Excerpted passage:
▶

Authored by Nauman Sadiq,

After seven years of utter devastation and bloodletting, a consensus has emerged among all the belligerents of the Syrian war to de-escalate the conflict, except Israel which wants to further escalate the conflict because it has been the only beneficiary of the carnage in Syria.

Over the years, Israel has not only provided medical aid and material support to the militant groups battling the Syrian government – particularly to various factions of the Free Syria Army (FSA) and al-Qaeda’s Syrian affiliate al-Nusra Front in Daraa and Quneitra bordering the Israel-occupied Golan Heights – but Israel’s air force has virtually played the role of the air force of the Syrian jihadists and has conducted more than 100 airstrikes in Syria and Lebanon during the seven-year conflict.

Washington’s interest in the Syrian proxy war is mainly about ensuring Israel’s regional security. The United States Defense Intelligence Agency’s declassified report of 2012 clearly spelled out the imminent rise of a Salafist principality in northeastern Syria (Raqqa and Deir al-Zor) in the event of an outbreak of a civil war in Syria.

Under pressure from the Zionist lobby in Washington, however, the Obama administration deliberately suppressed the report and also overlooked the view in general that a proxy war in Syria will give birth to radical Islamic jihadists.

The hawks in Washington were fully aware of the consequences of their actions in Syria, but they kept pursuing the ill-fated policy of nurturing militants in the training camps located in the border regions of Turkey and Jordan to weaken the anti-Zionist Syrian government.

◀

Exercise aim: Can you reproduce the part of the passage on the Syrian war that opens with the words containing "Washington’s interest in" and closes with "war in Syria."? The lines after this are separate material with no connection to the passage on the Syrian war.

Collected material:
▶

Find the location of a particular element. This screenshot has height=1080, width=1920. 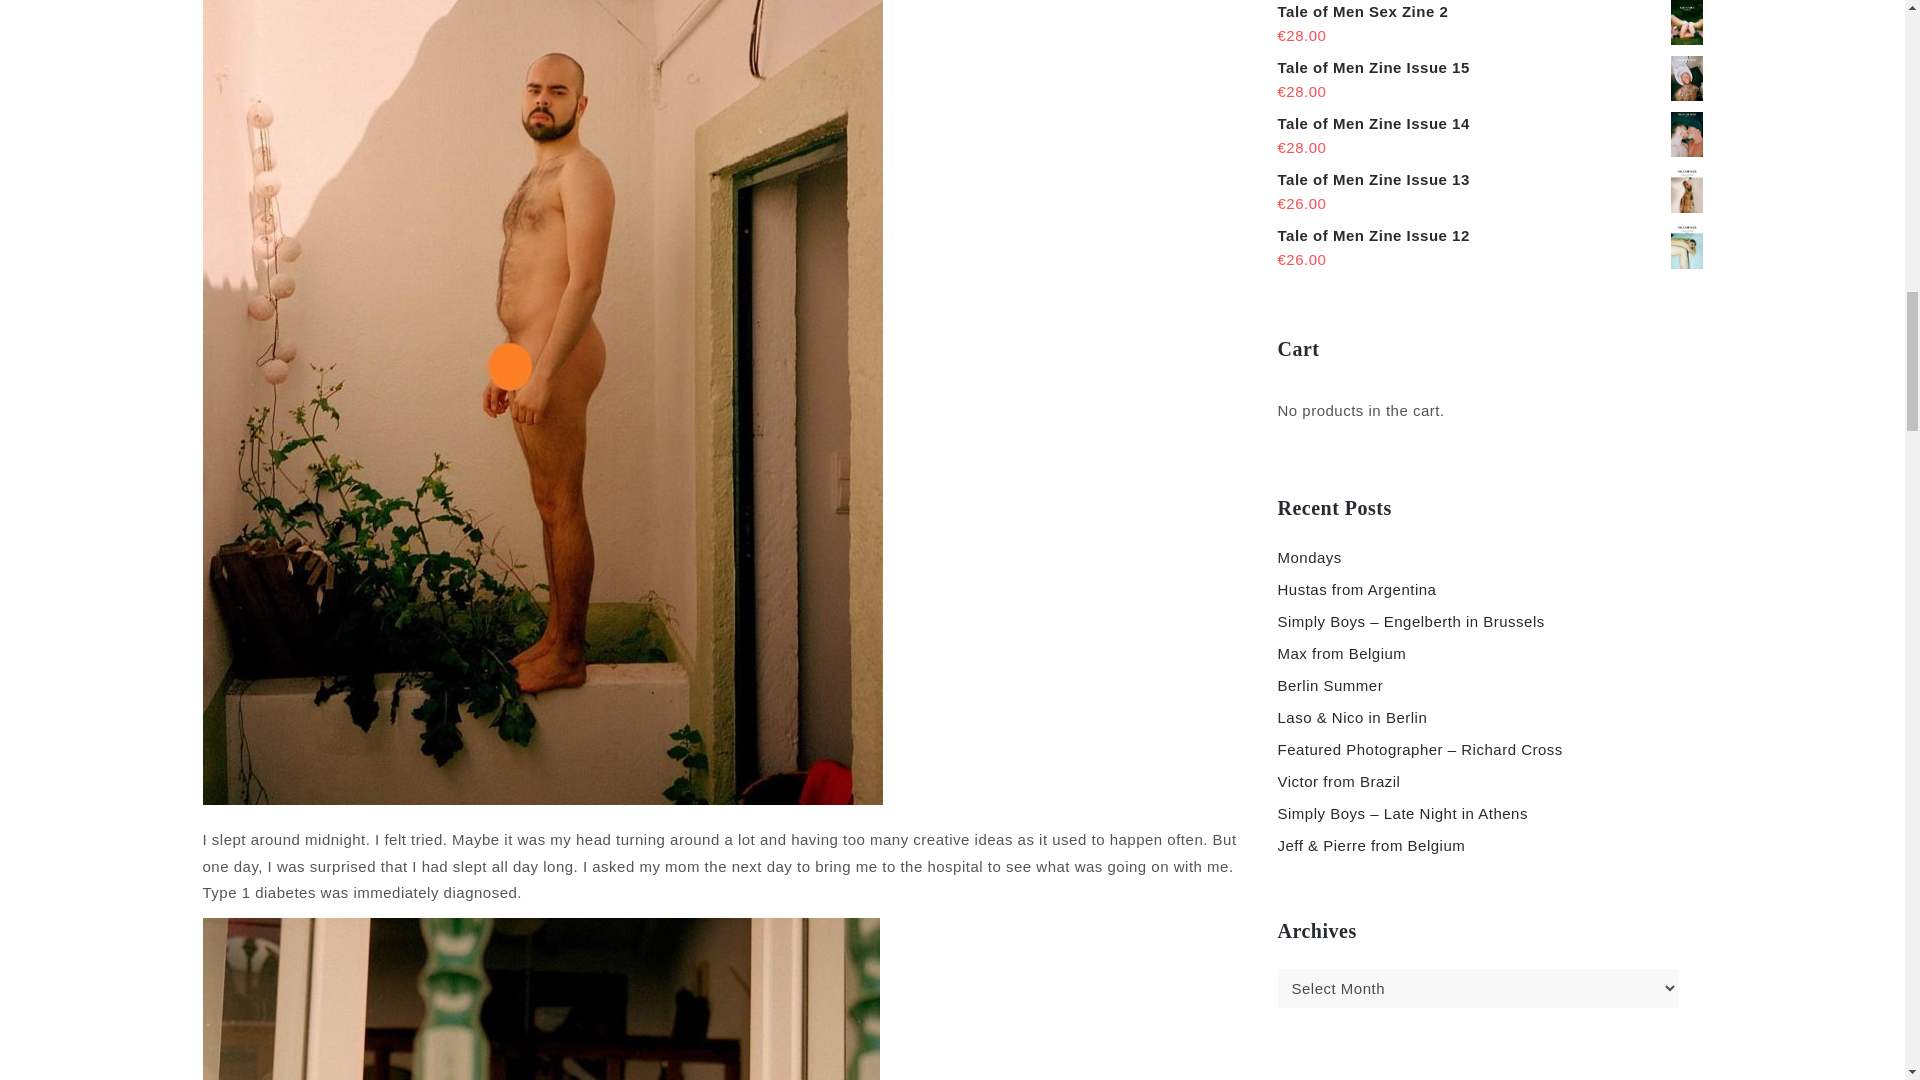

Berlin Summer is located at coordinates (1331, 686).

◀

Output of the task:
Washington’s interest in the Syrian proxy war is mainly about ensuring Israel’s regional security. The United States Defense Intelligence Agency’s declassified report of 2012 clearly spelled out the imminent rise of a Salafist principality in northeastern Syria (Raqqa and Deir al-Zor) in the event of an outbreak of a civil war in Syria.